* **Activity**: From the entries below, gather every line containing the string "agent".

* **Data extracts**:
---------------

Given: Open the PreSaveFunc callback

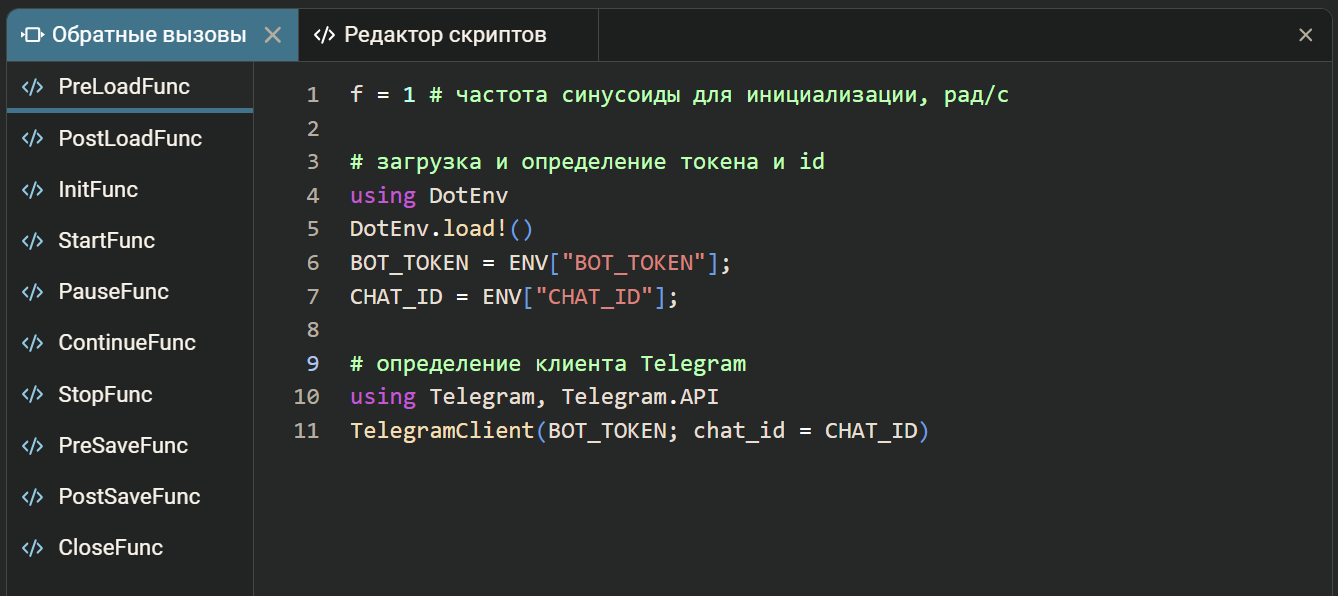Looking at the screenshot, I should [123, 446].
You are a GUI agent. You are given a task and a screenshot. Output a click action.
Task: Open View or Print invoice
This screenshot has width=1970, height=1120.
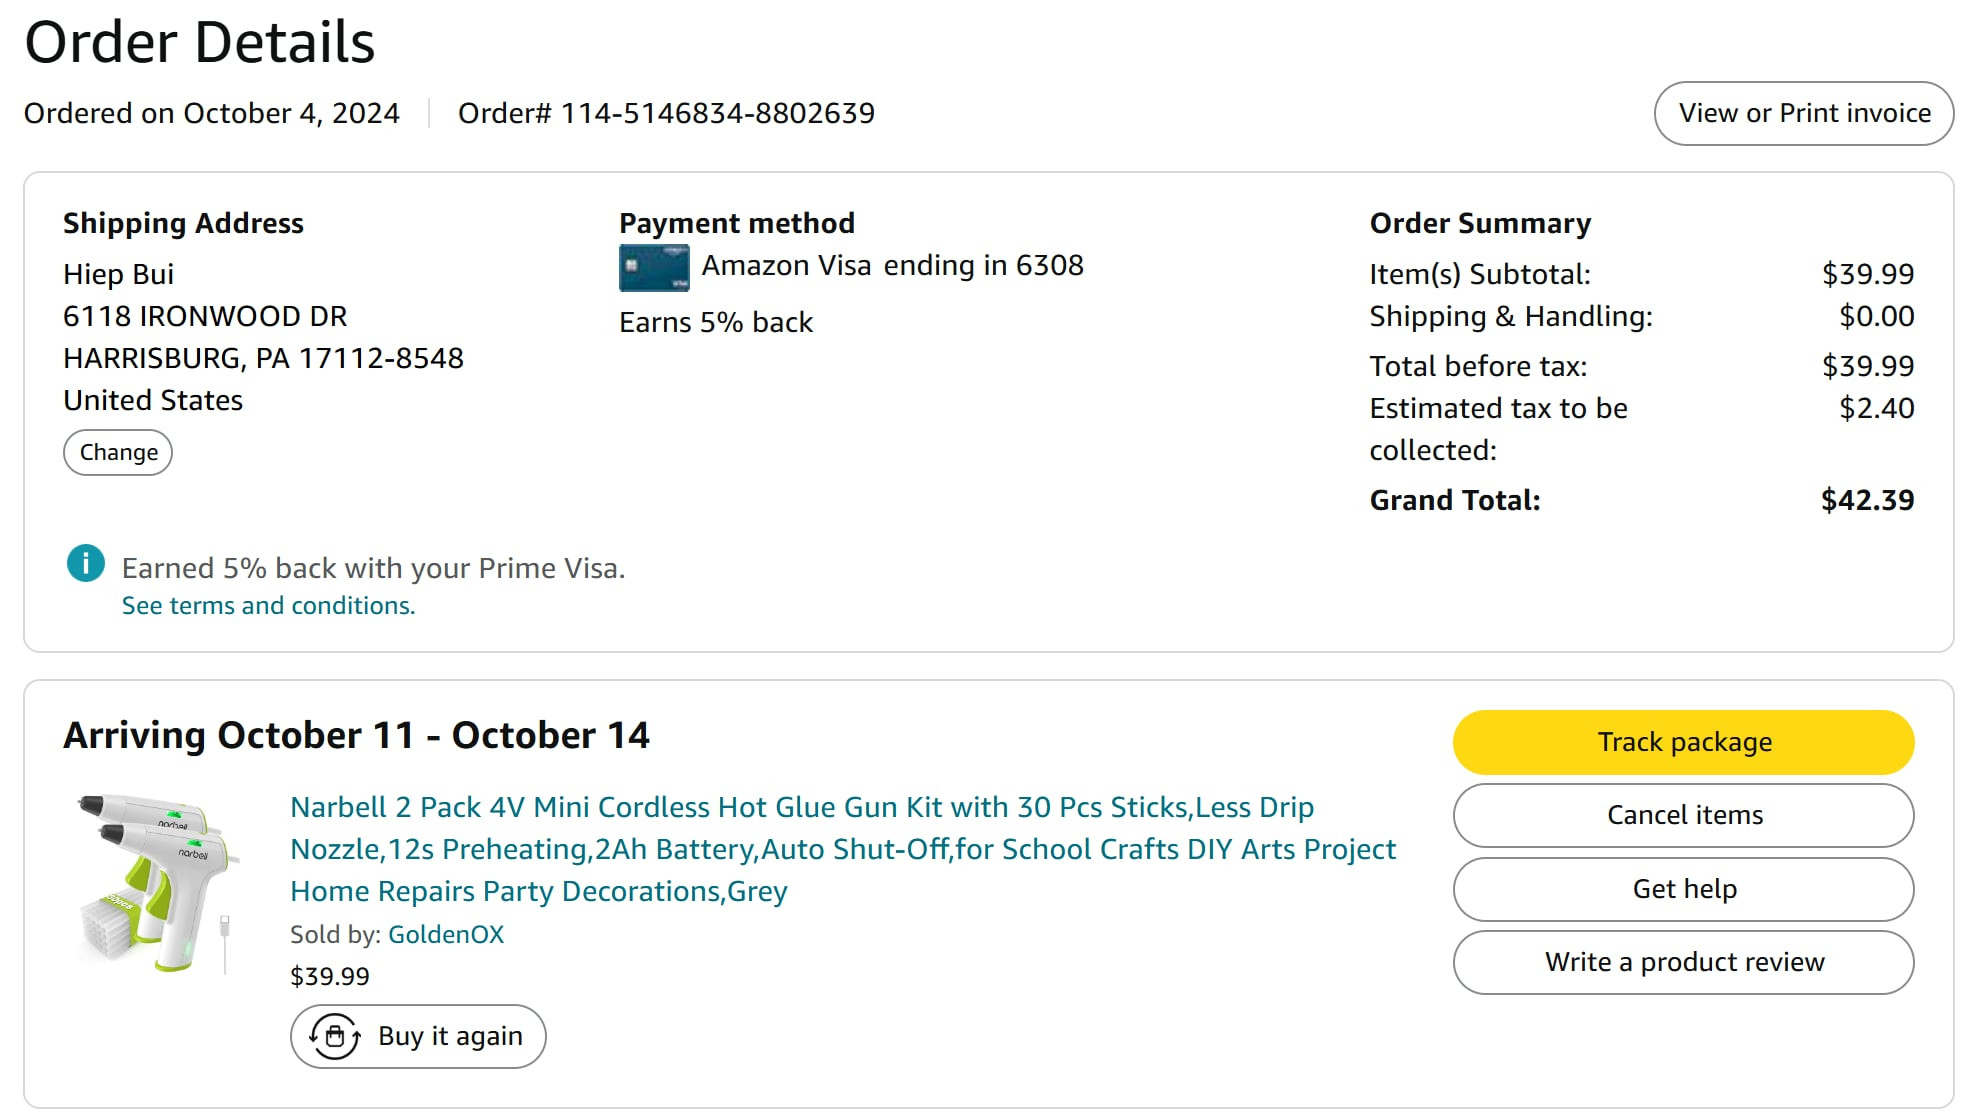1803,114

---------------

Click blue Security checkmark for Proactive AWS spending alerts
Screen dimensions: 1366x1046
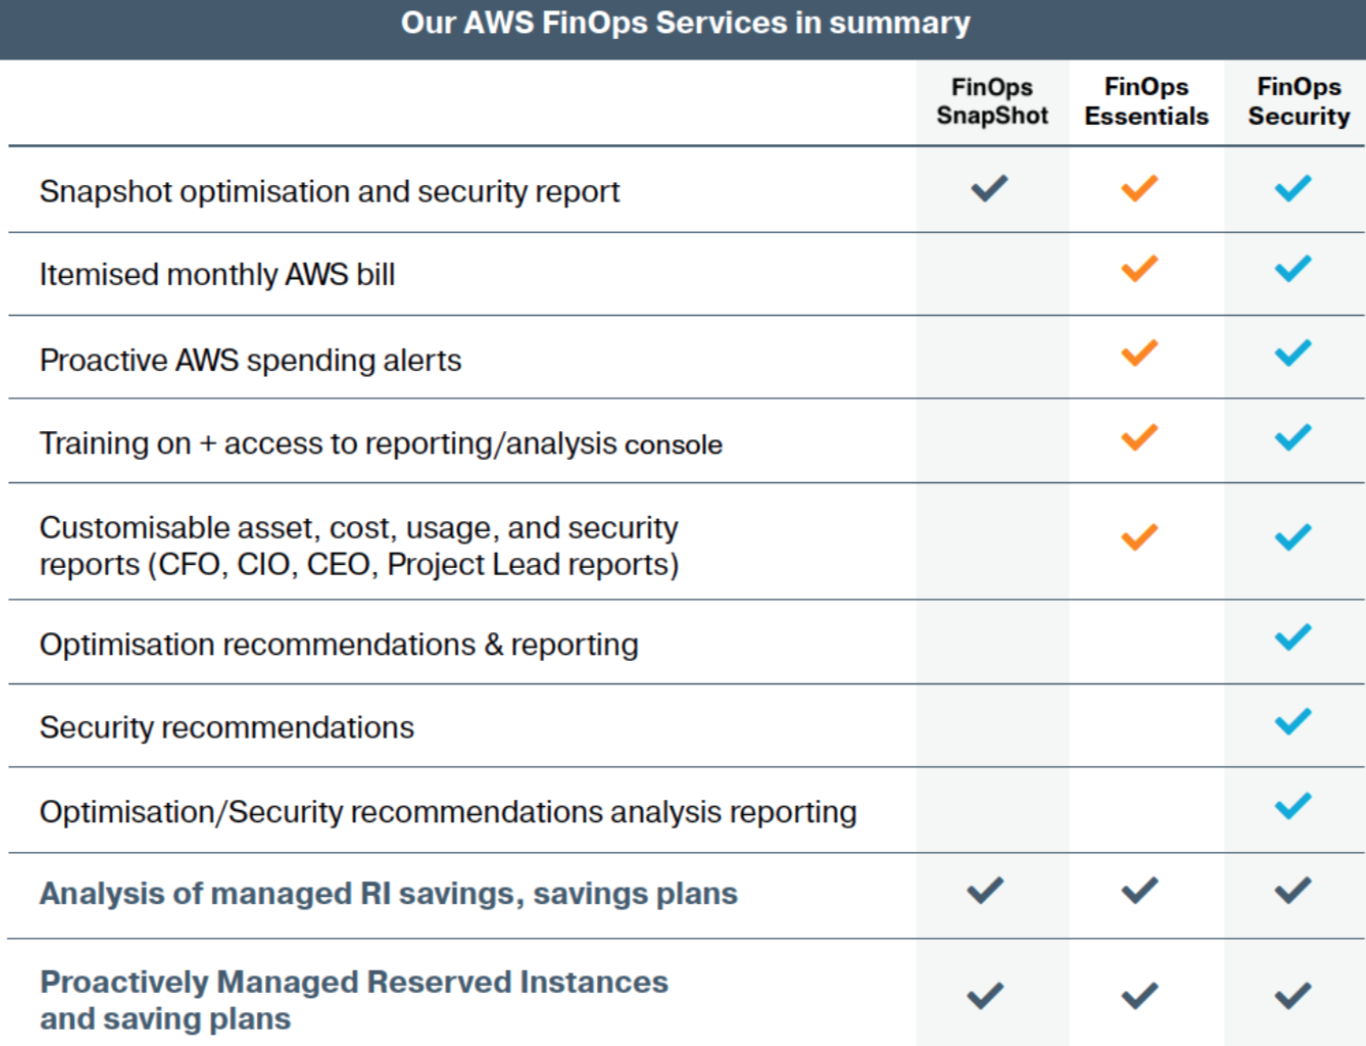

---------------

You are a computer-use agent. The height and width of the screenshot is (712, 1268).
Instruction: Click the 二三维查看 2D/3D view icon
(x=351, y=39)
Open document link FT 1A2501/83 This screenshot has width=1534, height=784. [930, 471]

---------------

* **Response to the task**:
You are a GUI agent. You are given a task and a screenshot. Output a click action.
You are a computer-use agent. The height and width of the screenshot is (712, 1268).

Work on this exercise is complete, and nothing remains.